Lines below that hold the word "Open" must be copied in full.

Given records:
□ □ □

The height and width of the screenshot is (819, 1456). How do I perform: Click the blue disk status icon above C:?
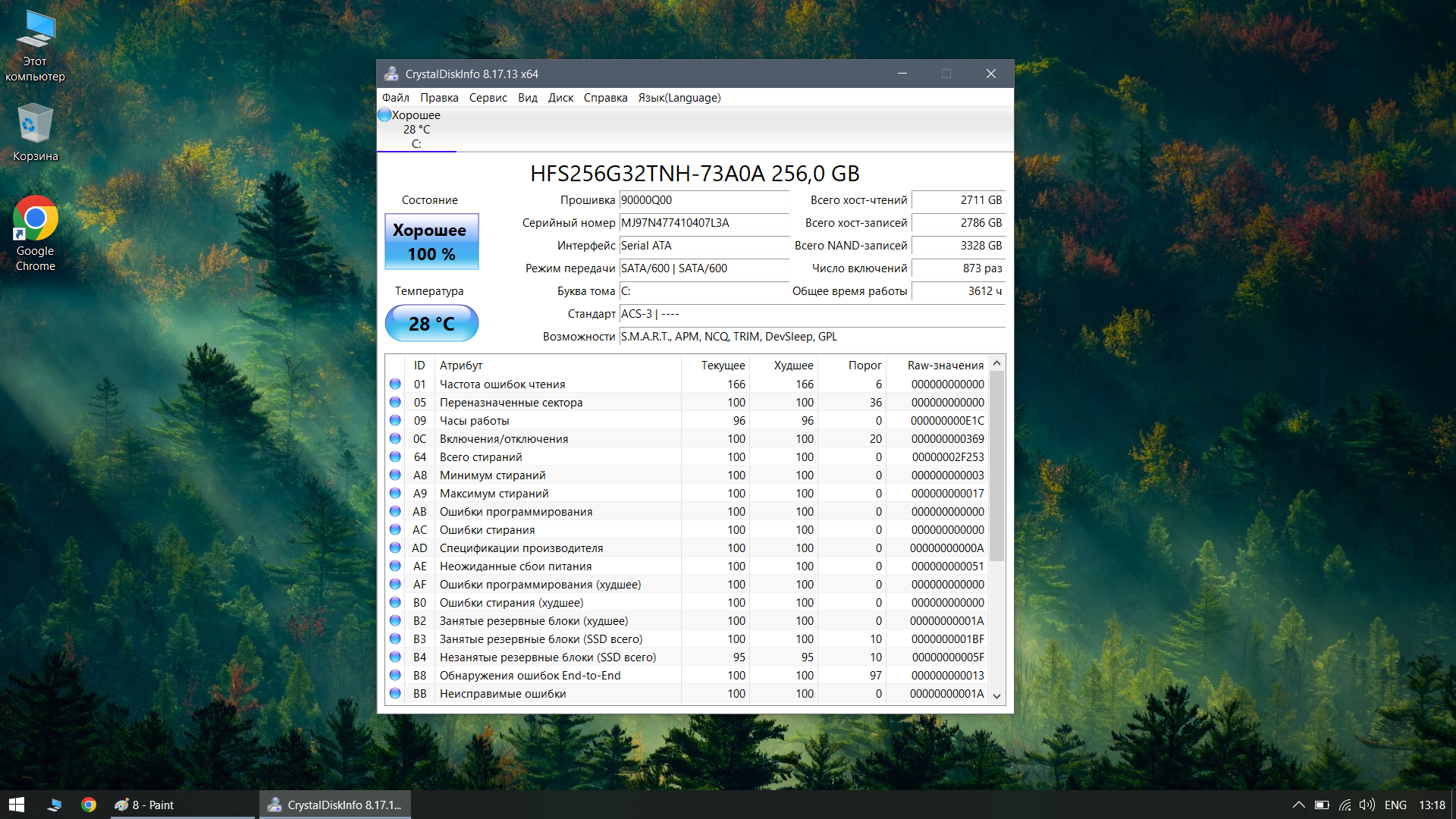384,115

□ □ □

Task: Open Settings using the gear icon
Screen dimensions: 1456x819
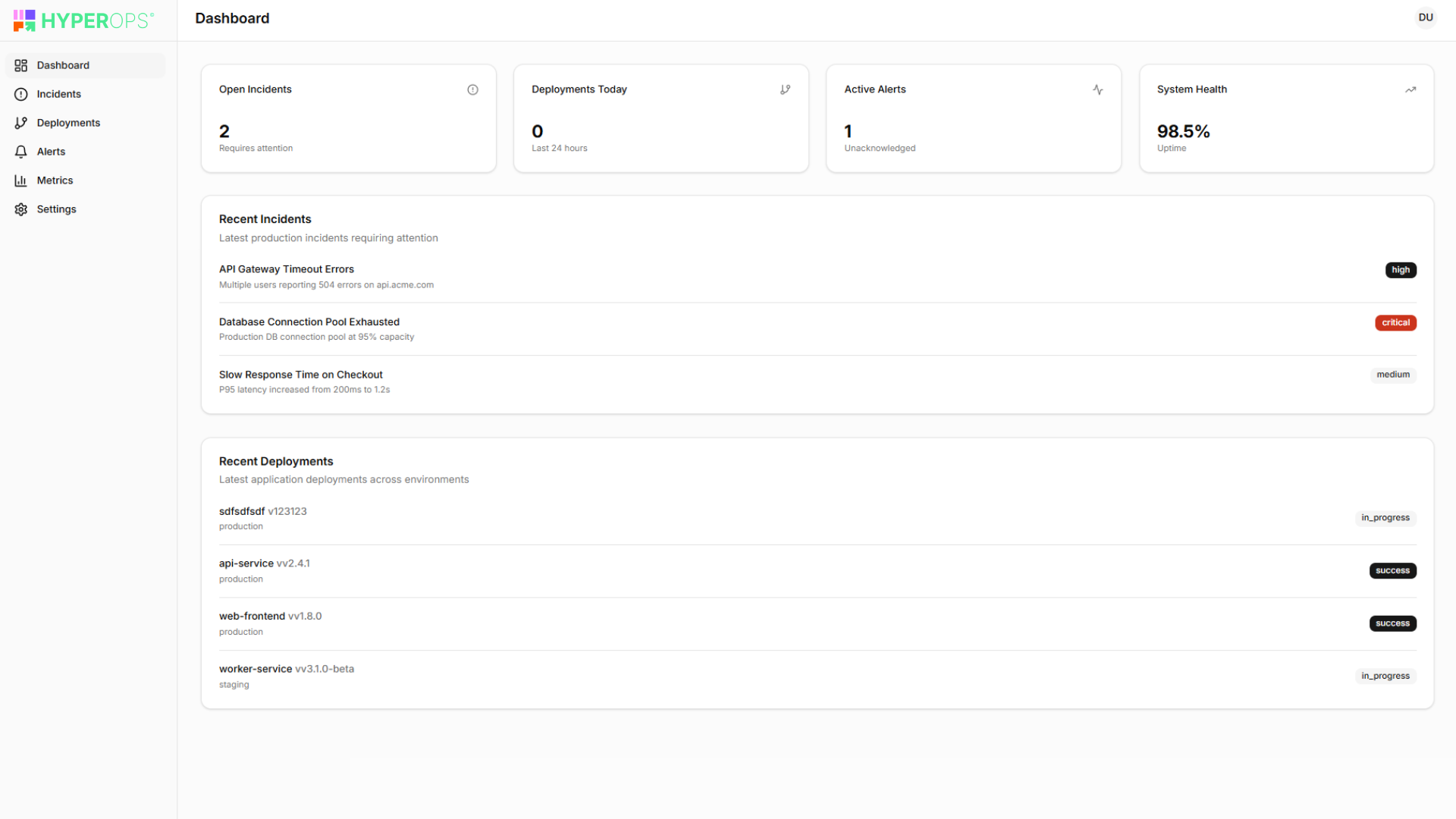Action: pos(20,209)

□ □ □

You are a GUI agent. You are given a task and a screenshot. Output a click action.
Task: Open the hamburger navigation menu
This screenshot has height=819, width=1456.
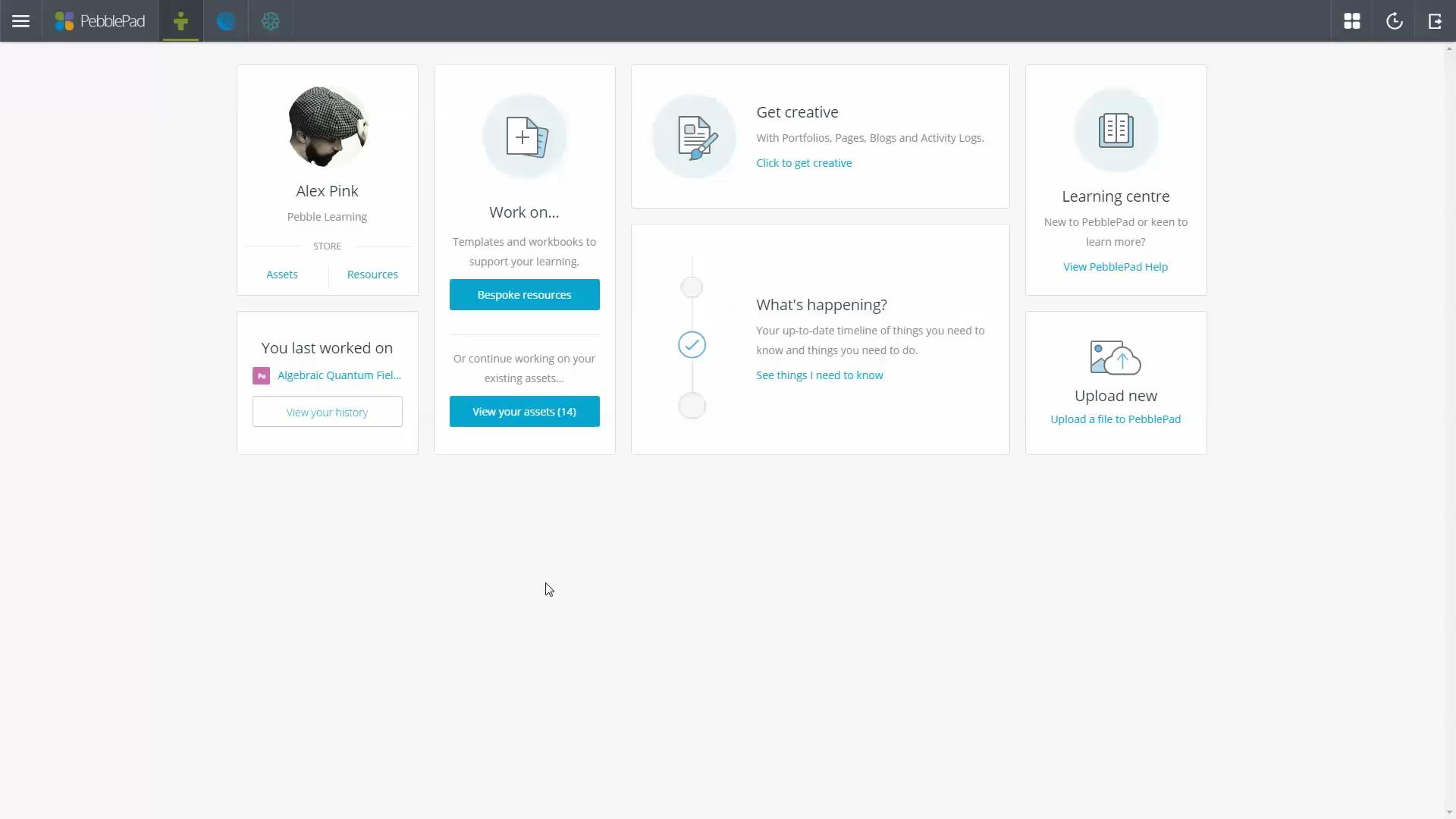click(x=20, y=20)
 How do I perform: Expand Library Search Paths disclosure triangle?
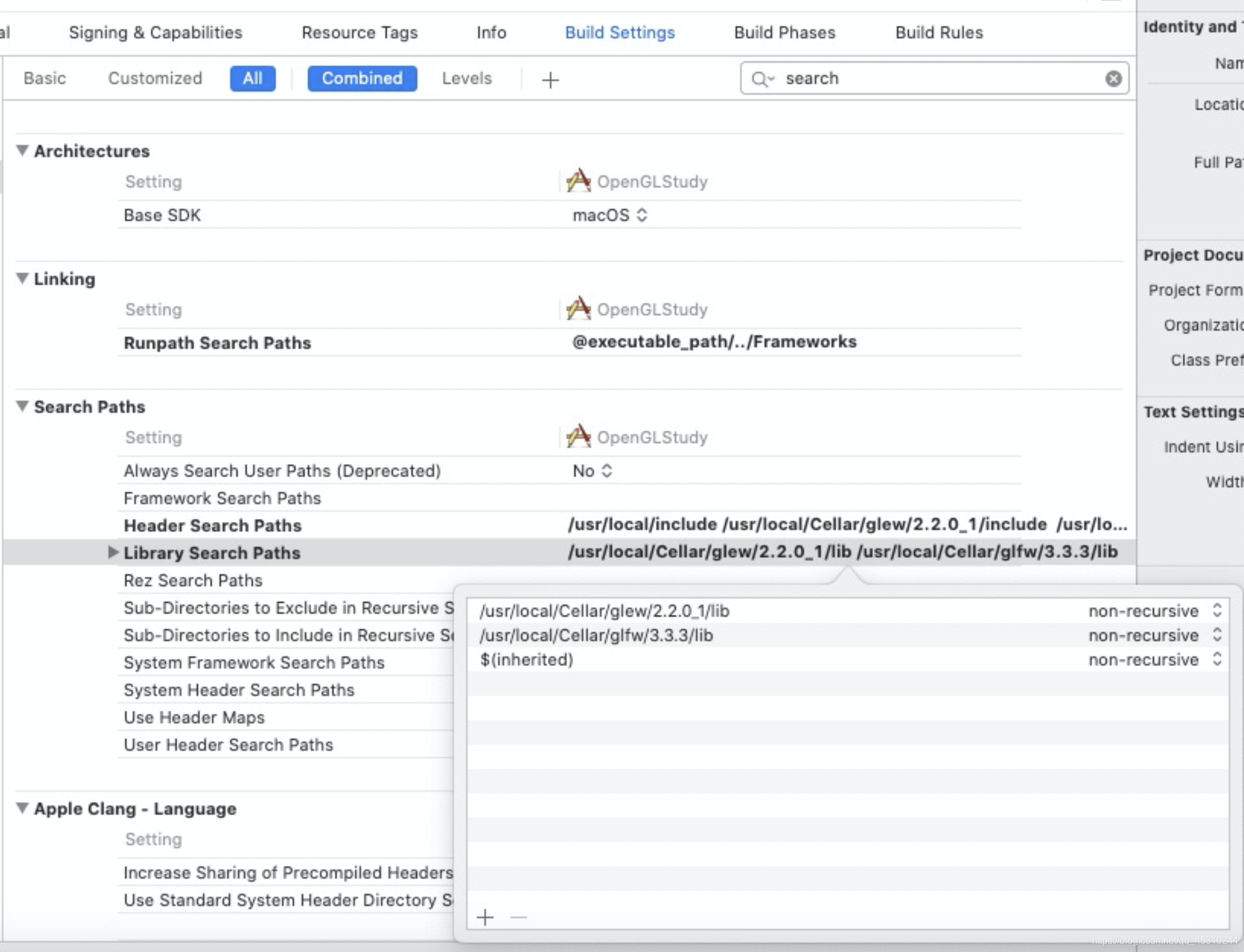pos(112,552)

□ □ □

Written answer:
Task: Open Settings using the gear icon
Task: Open the hamburger navigation menu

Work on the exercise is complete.